We prospectively evaluated 15 adult cancer patients being treated with adrenocorticosteroids (steroids) to determine the frequency and time course of "steroid myopathy." Nine (60%) developed clinically detectable proximal muscle weakness that, in six, was severe enough to interfere with activities of daily living. Proximal muscle weakness developed within 15 days in eight of nine patients and was significantly related to the cumulative dose of steroid. Eight of nine patients with proximal muscle weakness, and two of six without such weakness, experienced a significant decline in respiratory function, leading to symptomatic dyspnea in four patients of the former group. In three patients who could be followed for more than 3 months off steroids, there was either improvement or resolution of the weakness and, when present, of the respiratory impairment. Steroid myopathy is a common complication among cancer patients receiving steroids. It can often affect respiratory function even when proximal limb muscles remain strong. Clinical recognition is important since steroid myopathy can lead to increased morbidity and may be reversible with reduction or discontinuation of steroids.

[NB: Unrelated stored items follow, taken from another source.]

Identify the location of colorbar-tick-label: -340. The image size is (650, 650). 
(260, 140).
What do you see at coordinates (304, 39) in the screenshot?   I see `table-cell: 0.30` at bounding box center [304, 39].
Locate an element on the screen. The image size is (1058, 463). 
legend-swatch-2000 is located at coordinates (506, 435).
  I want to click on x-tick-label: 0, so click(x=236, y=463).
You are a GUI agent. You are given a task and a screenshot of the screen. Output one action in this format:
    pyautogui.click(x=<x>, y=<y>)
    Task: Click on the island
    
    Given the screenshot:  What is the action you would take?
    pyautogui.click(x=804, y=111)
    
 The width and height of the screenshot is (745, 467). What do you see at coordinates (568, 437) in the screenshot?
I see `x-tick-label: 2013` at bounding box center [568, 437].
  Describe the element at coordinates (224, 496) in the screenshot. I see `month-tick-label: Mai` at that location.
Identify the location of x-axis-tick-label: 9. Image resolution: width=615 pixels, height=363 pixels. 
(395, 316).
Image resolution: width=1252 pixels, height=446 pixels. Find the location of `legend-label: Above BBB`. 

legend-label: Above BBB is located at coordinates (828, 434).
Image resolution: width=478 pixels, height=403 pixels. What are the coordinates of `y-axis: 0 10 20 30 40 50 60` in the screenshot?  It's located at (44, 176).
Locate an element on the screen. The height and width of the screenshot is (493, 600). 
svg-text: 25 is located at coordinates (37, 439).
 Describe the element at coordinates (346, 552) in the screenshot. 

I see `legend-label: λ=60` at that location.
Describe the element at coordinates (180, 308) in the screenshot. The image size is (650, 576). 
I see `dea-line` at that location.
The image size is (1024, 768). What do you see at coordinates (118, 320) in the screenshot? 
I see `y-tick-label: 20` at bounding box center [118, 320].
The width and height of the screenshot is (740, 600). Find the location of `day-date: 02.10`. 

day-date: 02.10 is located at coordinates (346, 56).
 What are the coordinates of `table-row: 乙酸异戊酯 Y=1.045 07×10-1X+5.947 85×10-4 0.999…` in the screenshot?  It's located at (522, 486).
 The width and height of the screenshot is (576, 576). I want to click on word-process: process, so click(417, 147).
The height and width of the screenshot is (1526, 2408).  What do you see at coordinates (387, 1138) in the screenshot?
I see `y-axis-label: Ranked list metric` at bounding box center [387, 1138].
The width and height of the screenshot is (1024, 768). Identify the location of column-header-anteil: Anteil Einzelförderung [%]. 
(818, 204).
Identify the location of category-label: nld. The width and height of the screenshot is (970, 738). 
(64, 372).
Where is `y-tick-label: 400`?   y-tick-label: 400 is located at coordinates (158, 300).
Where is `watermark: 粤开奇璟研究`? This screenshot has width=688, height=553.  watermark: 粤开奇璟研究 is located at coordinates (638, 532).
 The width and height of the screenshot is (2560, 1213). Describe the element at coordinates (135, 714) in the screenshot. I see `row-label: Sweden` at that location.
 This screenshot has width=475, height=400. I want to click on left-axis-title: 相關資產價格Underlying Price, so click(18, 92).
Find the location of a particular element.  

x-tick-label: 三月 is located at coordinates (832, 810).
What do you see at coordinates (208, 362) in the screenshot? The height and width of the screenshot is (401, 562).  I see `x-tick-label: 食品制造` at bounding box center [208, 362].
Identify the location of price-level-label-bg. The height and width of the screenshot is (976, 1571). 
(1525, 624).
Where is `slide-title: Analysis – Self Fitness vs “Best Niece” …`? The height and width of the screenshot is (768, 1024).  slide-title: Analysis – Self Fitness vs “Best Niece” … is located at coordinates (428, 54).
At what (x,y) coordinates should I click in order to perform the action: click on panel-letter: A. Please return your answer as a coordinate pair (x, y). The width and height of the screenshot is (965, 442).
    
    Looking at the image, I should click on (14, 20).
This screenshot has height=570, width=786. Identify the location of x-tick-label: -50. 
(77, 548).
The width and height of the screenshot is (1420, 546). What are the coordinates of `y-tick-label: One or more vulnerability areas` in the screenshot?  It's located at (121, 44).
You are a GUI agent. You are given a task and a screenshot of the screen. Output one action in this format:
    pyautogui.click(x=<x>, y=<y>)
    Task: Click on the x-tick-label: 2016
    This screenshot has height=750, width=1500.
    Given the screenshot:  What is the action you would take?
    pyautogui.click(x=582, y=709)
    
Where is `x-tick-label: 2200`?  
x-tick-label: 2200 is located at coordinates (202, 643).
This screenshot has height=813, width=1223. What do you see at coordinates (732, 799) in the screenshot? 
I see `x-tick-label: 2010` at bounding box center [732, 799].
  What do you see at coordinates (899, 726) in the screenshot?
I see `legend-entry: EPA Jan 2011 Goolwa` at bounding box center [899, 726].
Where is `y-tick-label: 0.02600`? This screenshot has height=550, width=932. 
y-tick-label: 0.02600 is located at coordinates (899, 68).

我们前瞻性评估了15例接受肾上腺皮质类固醇(类固醇)治疗的成年癌症患者,以确定“类固醇肌病”的发生率和病程。9例(60%)出现临床上可检测到的近端肌无力,其中6例严重到足以干扰日常生活活动。9例患者中有8例在15天内出现近端肌无力,且与类固醇的累积剂量显著相关。9例近端肌无力患者中有8例,6例无此类肌无力的患者中有2例出现呼吸功能显著下降,导致前一组中的4例患者出现症状性呼吸困难。在3例停用类固醇后可随访3个月以上的患者中,肌无力或有改善或消失,呼吸功能障碍若存在也同样如此。类固醇肌病是接受类固醇治疗的癌症患者中的常见并发症。即使近端肢体肌肉保持强壮,它也常可影响呼吸功能。临床识别很重要,因为类固醇肌病可导致发病率增加,减少或停用类固醇后可能可逆。